Ironically, Ukraine itself has been a part of the world’s anti-immigrant backlash. As the United Nations tried to find homes for Syrian and Afghan refugees in 2016, Ukrainian protesters warned that migrants would bring disease, crime and terrorist attacks to the homeland.
“Just like eight years ago, just like 10 years ago, Ukraine is not a safe country for asylum seekers,” Maksym Butkevych, coordinator of the No Borders Project, was quoted as saying in the Kyiv Post. “The Ukrainian authorities do not fulfill the obligations assumed by signing the 1951 U.N. Refugee Conventions and its 1967 Protocol.”
'The end is not in sight' for Ukraine refugees
Even before Russia invaded Ukraine, the U.N. refugee agency estimated there were 84 million forcibly displaced persons globally – about 1 out of every 95 people.
The exodus from Ukraine has added about 3 million refugees, and 7 million are displaced internally, according to the United Nations.
Poland had absorbed the bulk of Ukraine’s refugee surge as of March 15, taking in 1.9 million refugees, according to the United Nations.

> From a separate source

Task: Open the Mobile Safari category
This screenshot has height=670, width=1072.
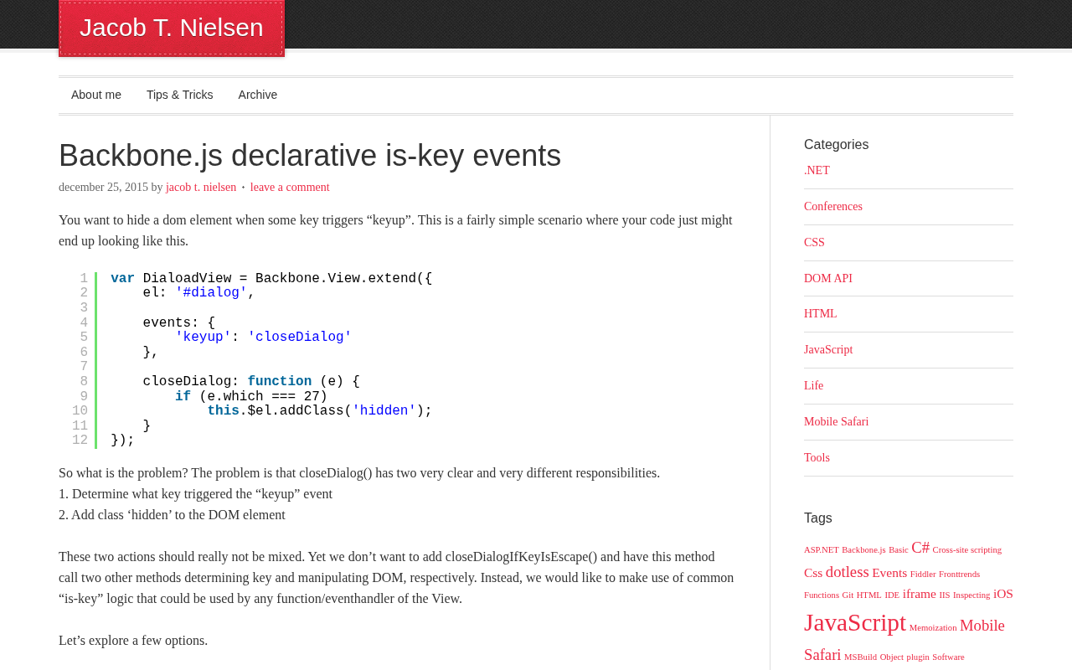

Romania was second with 468,000, followed by Moldova, Hungary and Slovakia with more than 200,000 each.
Those nations, mere stop-offs for many of the travelers, pleading for international assistance with short-term housing, food, medical care and other services.

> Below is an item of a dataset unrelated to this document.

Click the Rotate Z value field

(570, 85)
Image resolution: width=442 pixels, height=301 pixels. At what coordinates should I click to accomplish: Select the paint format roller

As the bureaucratic process of finding more permanent homes gets underway, Kathleen Newland, co-founder and senior fellow with the Migration Policy Institute, said refugees face a multi-stage gantlet: navigating the war-ravaged homeland; crossing the border to temporary shelter; and finding an accepting destination for resettlement, acclimation and assimilation.
The scenario is nothing new for Ukraine, which was an epicenter for migrations in two World Wars, and generational refugee stories have passed down through families.
It is too early to say what lies ahead for the current wave, but experts told Paste BN that displaced Ukrainians seem to have some advantages over predecessors.
Among them:
- Although fleeing Ukrainians risked becoming war casualties, the escape was less perilous for some, thanks to evacuation corridors. “That didn’t exist in World War II,” Brown said. “Everybody was taking their chances.”
- Unlike other refugees in history, Ukrainians hold visas that automatically allow them to travel freely in Western Europe, and the European Union for the first time adopted a Temporary Protection Directive granting displaced Ukrainians asylum for a year or more. The latter decision “was stunning and marks a very different degree of welcome” from what’s been offered to other populations in Europe, said Michelle Mittelstadt, communication director for the Migration Policy Institute.
- Surrounding nations and their citizens have been uncharacteristically helpful to displaced Ukrainians – including Poland, which has shunned refugees from Africa and the Middle East. In England, where anti-immigrant politics are entrenched, the government offered a reward to anyone who opens a home to Ukrainian families. More than 100,000 Brits signed up within days.
- The global relief system eight decades ago was feeble and disorganized. Today, the United Nations, European Union and national governments interact according to global protocols developed after chaotic and painful failures during World War II.
- Nonprofit relief agencies are better coordinated and have greater resources. Amid the surge of Ukrainians, religious and humanitarian groups rallied with volunteers to provide relatively smooth processing and to supply food, shelter and transportation.
The outlook for Ukraine’s refugees remains unclear as the war and its ramifications unfold.
“What happens after the initial period is, I think, the real question now,” Newland said. “That’s particularly true if the numbers continue to grow.”
Brown said, “It’s in flux. World War II was what, six years long? This could become a much bigger issue.”
Nasaw's advice to Ukrainian refugees: "The end is not in sight. ... Speak loudly and continuously. Don't let the world forget you're there."